**Exercise set**
1. Answer these questions from the post on a man's attitude in service:
(a) What date is given for the earlier post about Being Attractive in Service?
(b) What phrase do some readers use for how serving feels to a man who is too proud?
(c) Besides wages, what do the employees favored by the boss receive?
2. For each statement, say whether it agrees with the post on a man's attitude in service, and quote the words that decide it.
(a) A man must serve in a formal manner to attract a woman's attention.
(b) Accepting the sense of responsibility is the hard part for most people.
(c) Employees who go into a job asking what they can personally get are the first to be promoted.

**Text**
#####

Having the right attitude goes a long way towards becoming a recipient of a blessing.
Readership: Christian Men;
In a previous post about Being Attractive in Service (2020 June 24), we discussed how being involved in the church and community could provide a setting in which a man could attract the attention of a female. It’s not even necessary for a man to serve in a formal manner. All he has to do is establish a friendly rapport with others, and carry himself with the right attitude about life.
Yes, a man’s attitude is extremely important. You might be motivated to get involved and serve in order to meet chicks or guy friends, but if you expect those things to just fall out immediately, you’re setting yourself up for frustration, disappointment, and even anger, which will only work against you. Instead, you need to have a purpose that transcends beyond your own self. You have to go into it with a posture of humility and service, and if you’re too proud, then this will feel like you’re a “dancing monkey”, as some readers have commented.
To safeguard yourself against having a counterproductive attitude, it helps if you become aware of what God is doing, and what other people want or need done. If you’re truly serving with the right attitude, then you will feel an internal burden of responsibility to do certain things and act a certain way. Accepting this sense of responsibility is the hard part for most people. It’s much easier to just do what you’re asked to do, and remain ignorant about the purposes of the larger enterprise. If you don’t feel this burden of conviction, then you’re probably only doing those things for your own glory and benefit, and you don’t have the proper mindset to glorify God through your service.
Stay focused on the Work, not on the Reward
As a comparison, let’s think about what it is like to work for a company. It is counterproductive to go into the job with the attitude, “What can I personally get out of this?” But this is the same common attitude that most 9 to 5 wage slaves at a corporation have, and they too feel like dancing monkeys who suck up to the boss and resent him at the same time. I don’t have to tell you, those employees who have such an attitude are the last to receive praise or get a promotion. The “good” employees are those who focus on the work, and try their best to understand what the boss is trying to accomplish, in order to educate themselves about what all needs to be done. These are the employees that are favored by the boss, and who receive not only wages, but also opportunities for advancement and honor.

#####

Records from a collection
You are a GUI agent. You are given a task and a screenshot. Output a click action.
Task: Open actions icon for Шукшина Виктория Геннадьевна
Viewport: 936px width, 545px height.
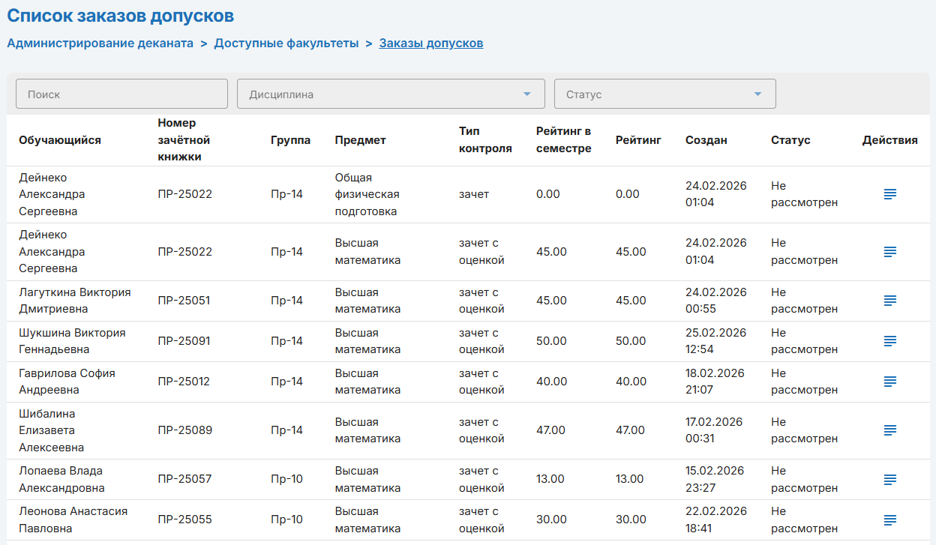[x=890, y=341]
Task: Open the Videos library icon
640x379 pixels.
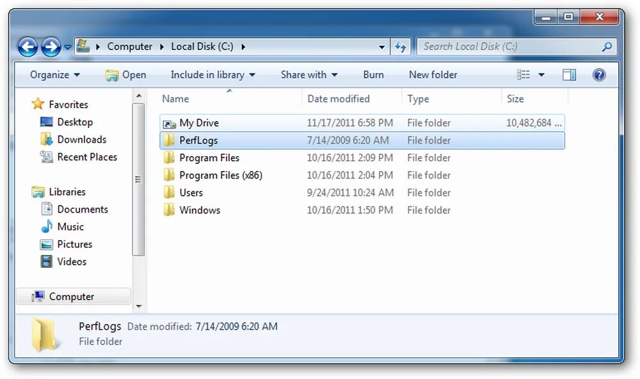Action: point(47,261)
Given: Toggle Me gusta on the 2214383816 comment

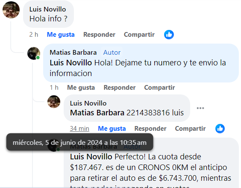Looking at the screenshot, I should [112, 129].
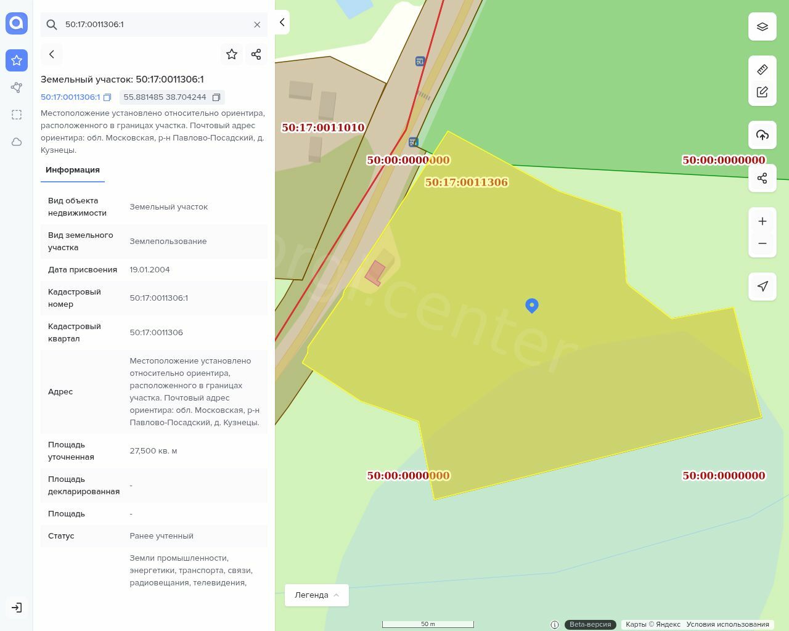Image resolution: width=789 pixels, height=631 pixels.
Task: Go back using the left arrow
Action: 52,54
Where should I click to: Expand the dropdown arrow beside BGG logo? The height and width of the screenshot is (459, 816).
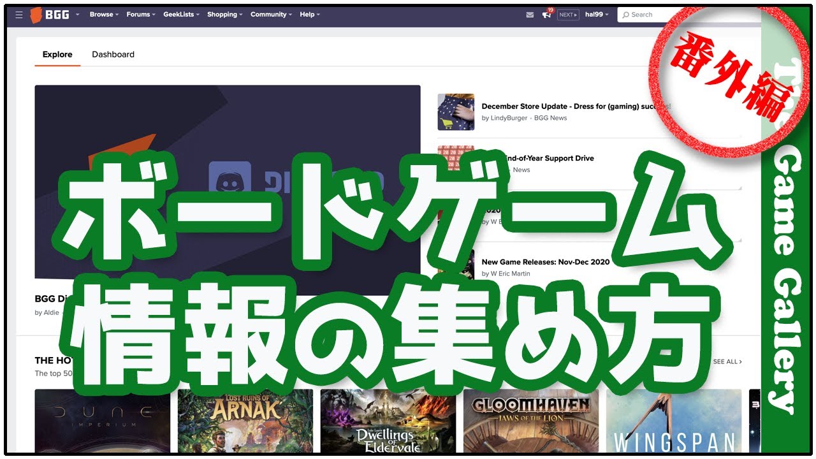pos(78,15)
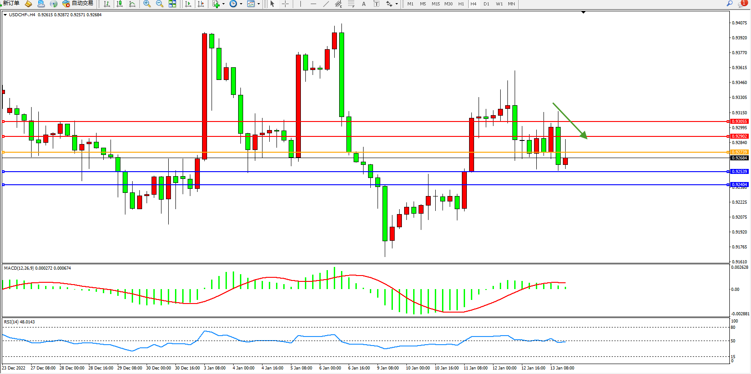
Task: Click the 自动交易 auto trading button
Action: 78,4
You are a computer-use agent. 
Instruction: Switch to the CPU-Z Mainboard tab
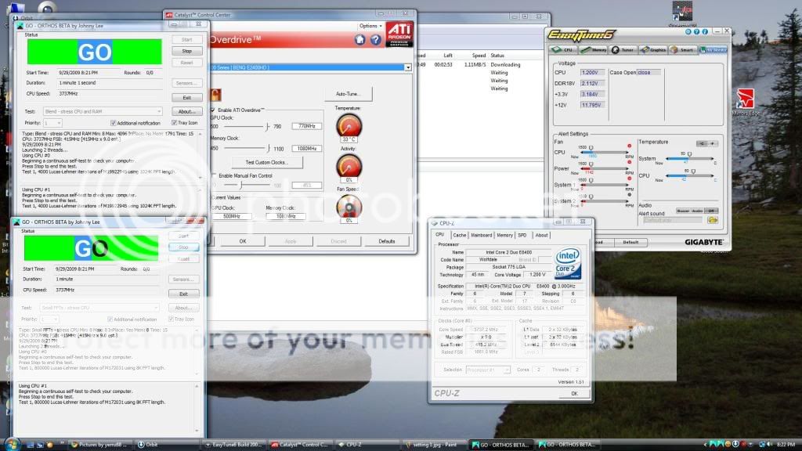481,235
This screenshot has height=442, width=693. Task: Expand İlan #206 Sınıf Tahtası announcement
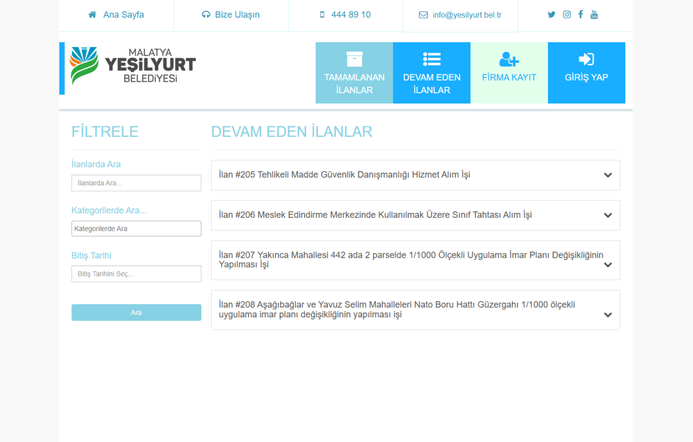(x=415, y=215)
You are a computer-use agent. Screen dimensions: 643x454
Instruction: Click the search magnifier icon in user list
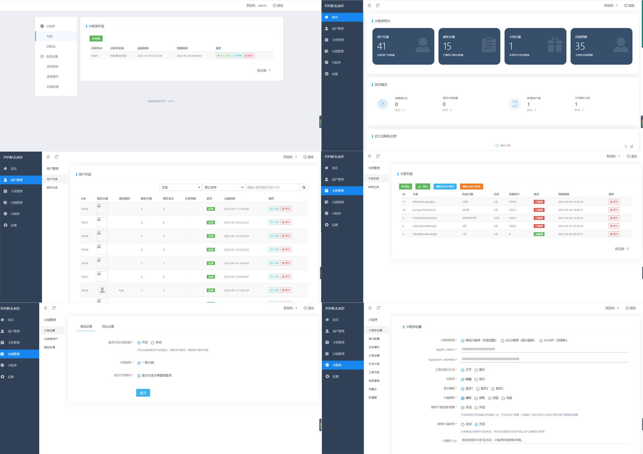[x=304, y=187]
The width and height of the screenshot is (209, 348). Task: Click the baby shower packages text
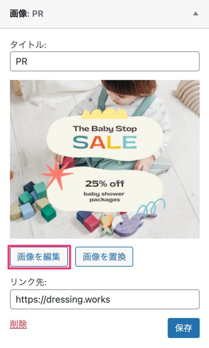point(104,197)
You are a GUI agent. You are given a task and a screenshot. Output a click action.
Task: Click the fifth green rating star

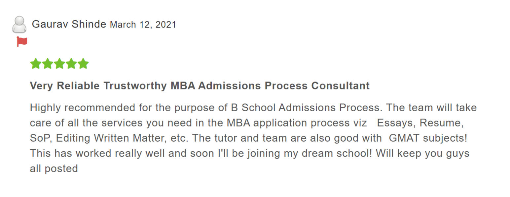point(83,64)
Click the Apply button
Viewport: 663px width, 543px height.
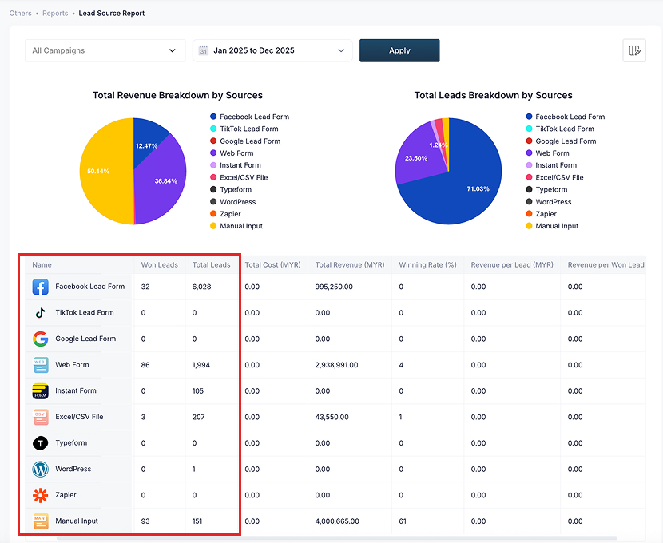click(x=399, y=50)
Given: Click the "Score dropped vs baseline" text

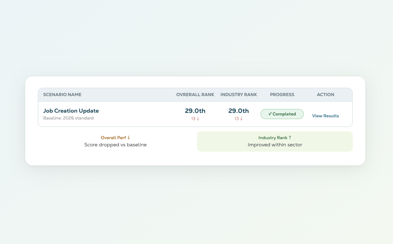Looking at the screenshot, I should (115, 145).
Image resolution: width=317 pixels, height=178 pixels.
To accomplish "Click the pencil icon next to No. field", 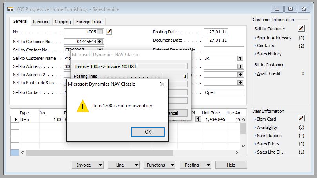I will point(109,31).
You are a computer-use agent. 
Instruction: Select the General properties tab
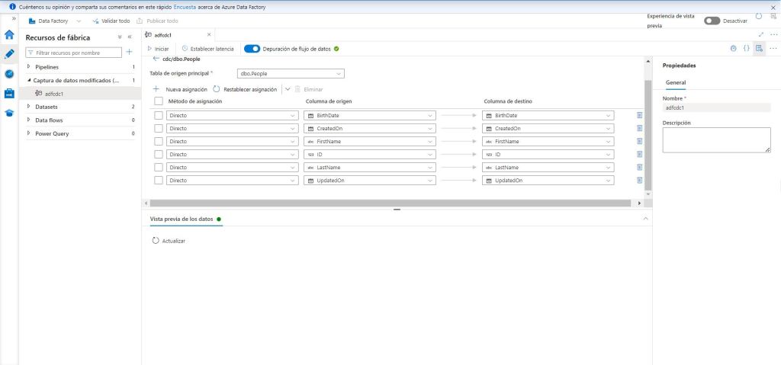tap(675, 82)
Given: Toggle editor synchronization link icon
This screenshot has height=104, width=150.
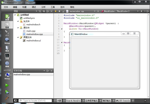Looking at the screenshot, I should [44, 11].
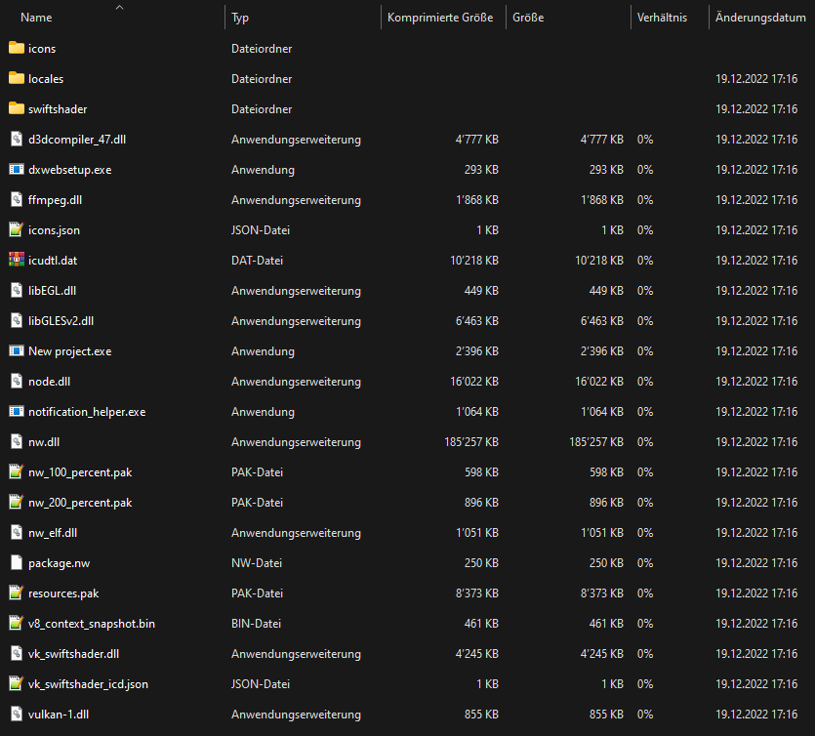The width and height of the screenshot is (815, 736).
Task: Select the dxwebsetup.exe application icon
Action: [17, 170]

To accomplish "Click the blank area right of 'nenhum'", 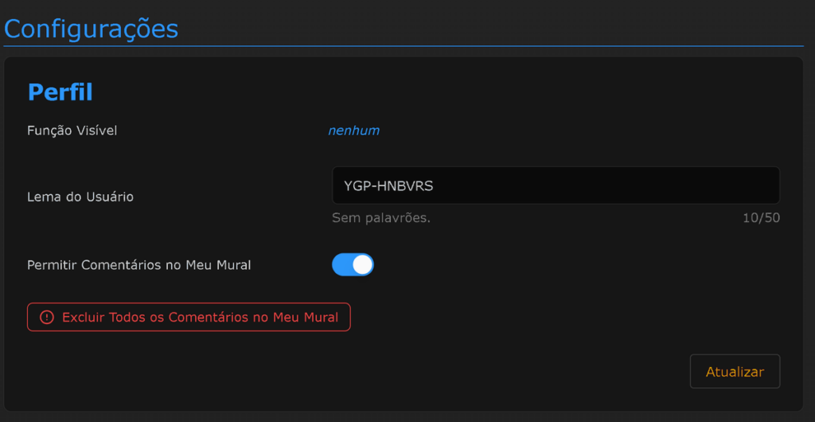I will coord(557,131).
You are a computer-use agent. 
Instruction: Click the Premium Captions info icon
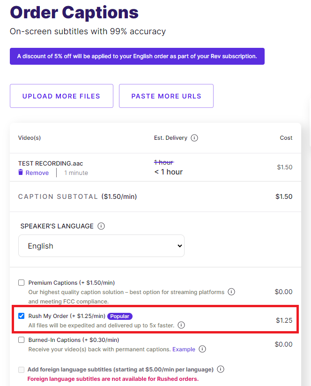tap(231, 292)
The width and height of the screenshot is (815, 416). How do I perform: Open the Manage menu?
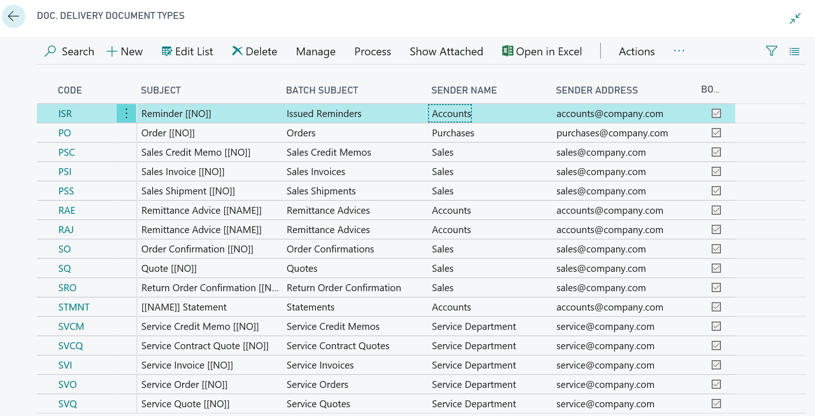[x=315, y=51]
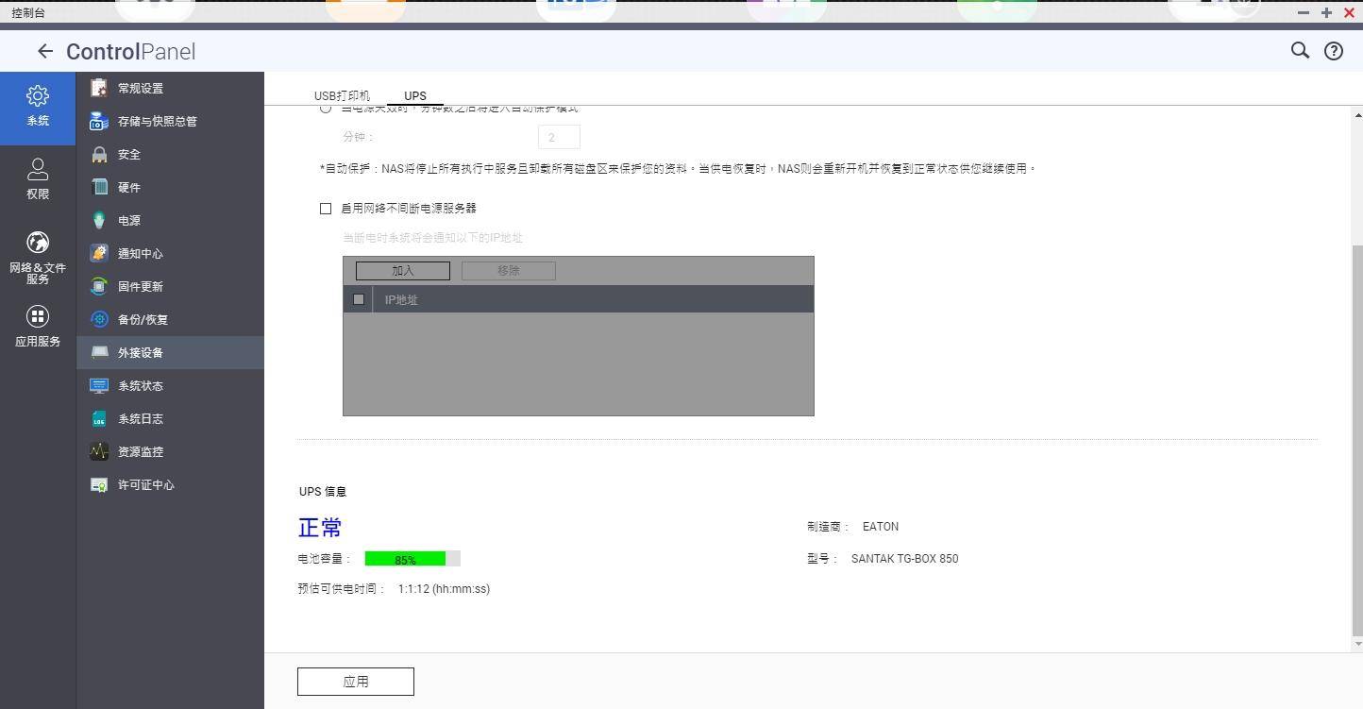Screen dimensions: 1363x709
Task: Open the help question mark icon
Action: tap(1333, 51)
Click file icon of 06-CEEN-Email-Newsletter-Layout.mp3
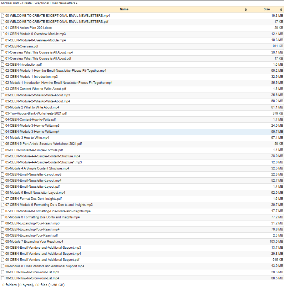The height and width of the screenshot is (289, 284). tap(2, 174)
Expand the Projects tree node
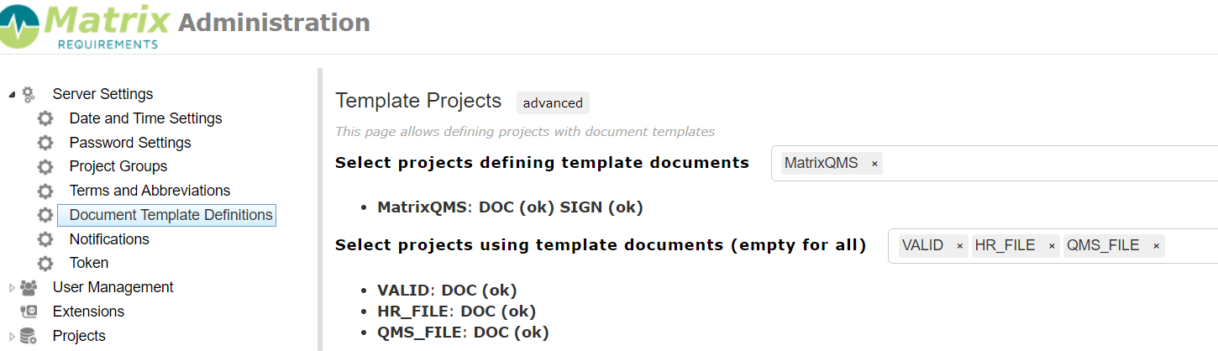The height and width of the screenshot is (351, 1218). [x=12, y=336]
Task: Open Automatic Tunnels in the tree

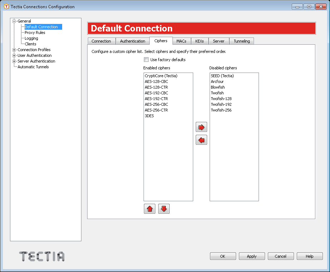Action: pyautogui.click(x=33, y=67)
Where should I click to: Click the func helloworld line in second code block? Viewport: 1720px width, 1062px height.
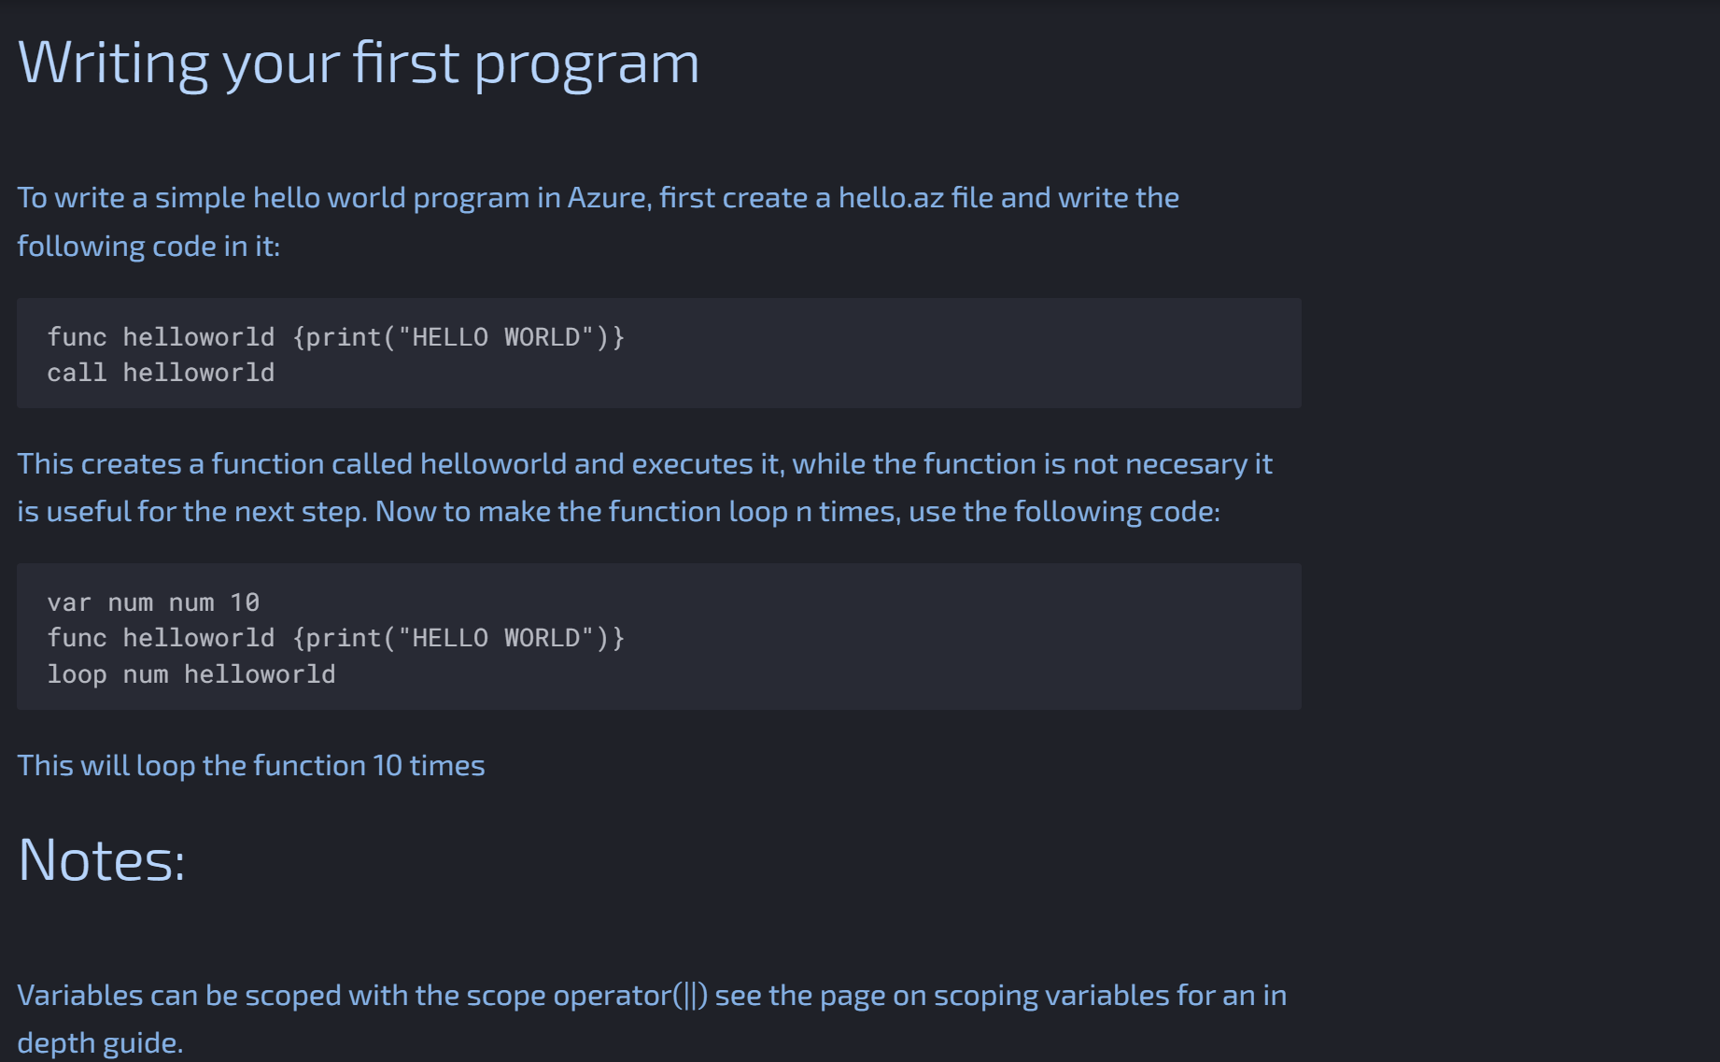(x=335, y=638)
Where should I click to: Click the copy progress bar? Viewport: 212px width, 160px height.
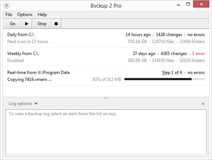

#####

**Answers by item number**
1.
(a) 2020 June 24
(b) A "dancing monkey"
(c) Opportunities for advancement and honor

2.
(a) No: "It’s not even necessary for a man to serve in a formal manner."
(b) Yes: "Accepting this sense of responsibility is the hard part for most people."
(c) No: "those employees who have such an attitude are the last to receive praise or get a promotion."